**TASK**
Starting with the first line of the items below and going on through the line that contains "center [30, 133].", copy each line verbatim, leaving out the pictures.

-*-

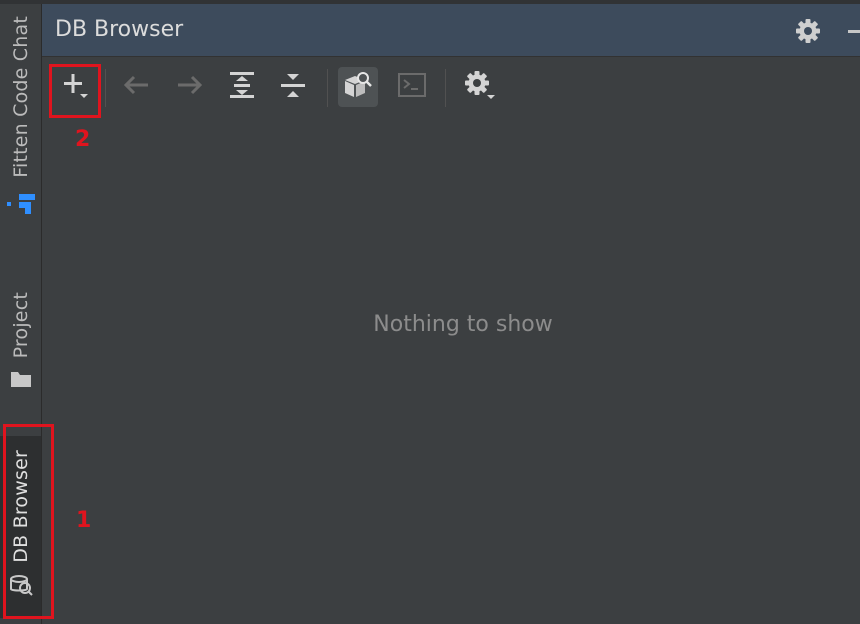 The image size is (860, 624). I want to click on forward-icon, so click(190, 87).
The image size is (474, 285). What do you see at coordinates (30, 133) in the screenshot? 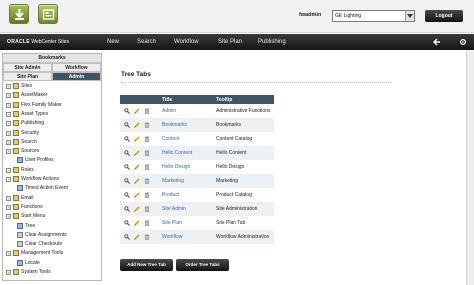
I see `tree-item-label: Security` at bounding box center [30, 133].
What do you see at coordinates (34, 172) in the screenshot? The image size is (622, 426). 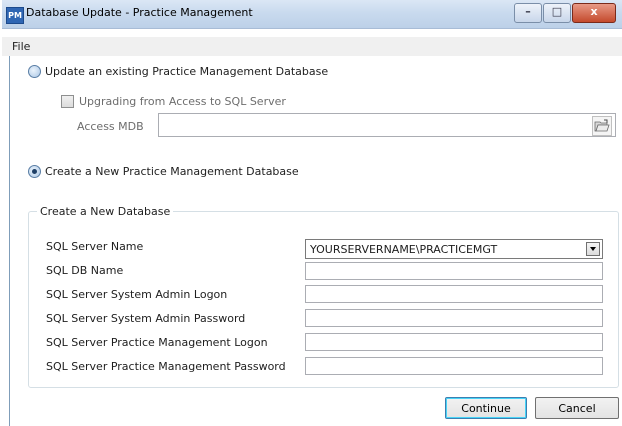 I see `create-new-radio` at bounding box center [34, 172].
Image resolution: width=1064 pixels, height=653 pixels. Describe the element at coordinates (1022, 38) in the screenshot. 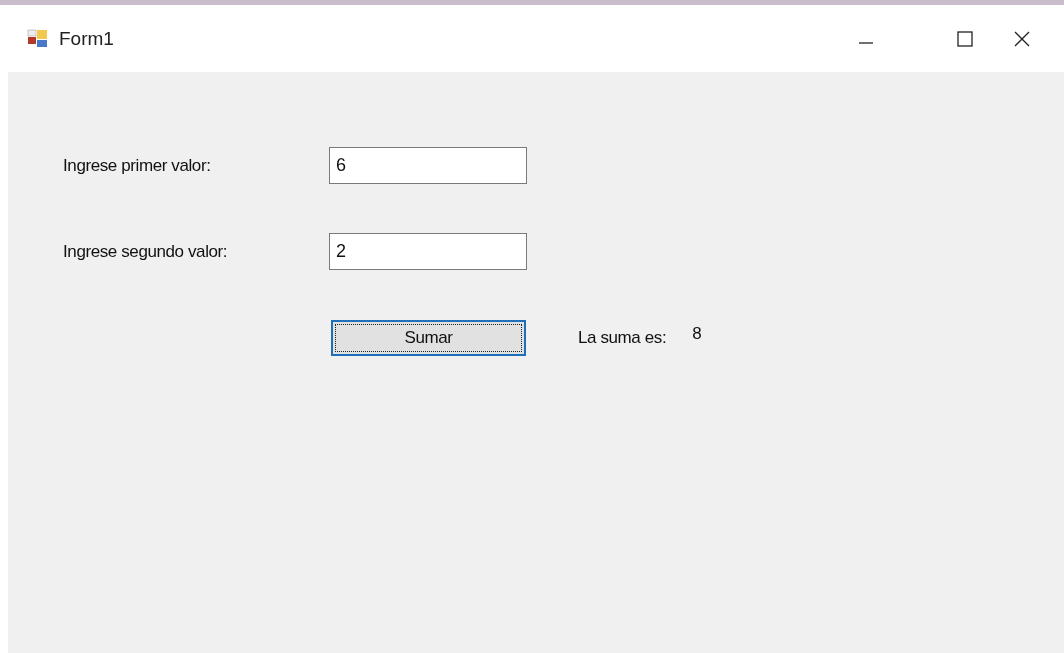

-*-

**EXERCISE SOLUTION**
 The image size is (860, 624). I want to click on forward-icon, so click(190, 87).
The image size is (474, 285). What do you see at coordinates (30, 133) in the screenshot? 
I see `tree-item-label: Security` at bounding box center [30, 133].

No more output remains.